Exercise Generally Lowers Blood Glucose When:

  • Circulating levels of insulin are higher (such as after eating in those who make their own insulin and within 2-3 hours of the last bolus of mealtime or correction insulin in those who take insulin)
  • Prolonged and aerobic in nature (30 minutes or more when moderate in intensity, an hour or longer when easier)
  • Blood glucose levels are normal (or near normal) at start of activity
  • Muscle glycogen stores are insufficient (either to start or later during activity)
  • On a low-carbohydrate diet and not fully adapted to eating that way
  • Still recovering from recent prior physical activity
  • Done after a recent hypoglycemic episode (particularly if a more severe low)
  • Doing a new or unaccustomed physical activity (greater reliance on blood glucose)

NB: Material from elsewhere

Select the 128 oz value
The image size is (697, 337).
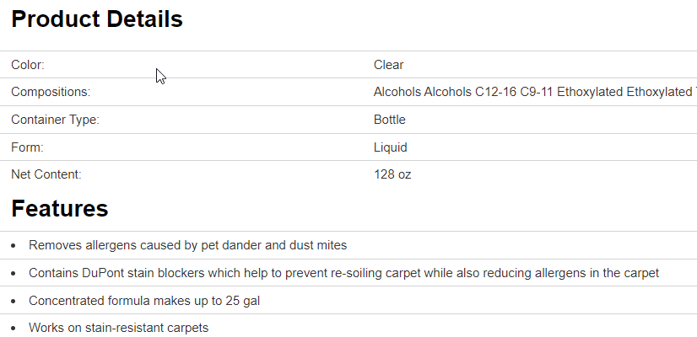coord(392,175)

Exercise Tends to Raise Blood Glucose When:

  • Active first thing in the morning when circulating insulin levels are low and cortisol levels are higher (before taking or releasing any insulin)
  • Short and intense (such as heavy weightlifting, sprinting, or high-intensity interval training)
  • Hyperglycemic, especially when ketones levels are also elevated (i.e., relative insulin deficiency)
  • Eating too much during physical activity (or a large amount right before starting)
  • Dehydrated to start or if get dehydrated while active
  • Exercising in environmental extremes (too hot or cold, high humidity, high altitude)
  • A cold, virus, or other type of infection lowers insulin action and raises physical stress
  • An exaggerated release of glucoregulatory hormones (epinephrine, norepinephrine, glucagon, cortisol, and/or growth hormone) occurs for any reason

Despite all the potential influences, the biggest overall impacts on glycemic responses arise from the timing of being active and the activity itself. Those two factors likely explain most of the variance, while the rest comes from people not being able to anticipate what insulin levels are likely to be during an activity and other unexpected environmental or bodily concerns.

Despite any aggravations associated with balancing blood glucose during physical activity, it is still worthwhile to be regularly active to gain all the physical and mental health benefits associated with it. To help establish patterns and trends, check blood glucose levels before, during, and after various activities and circumstances until it is as predictable as possible.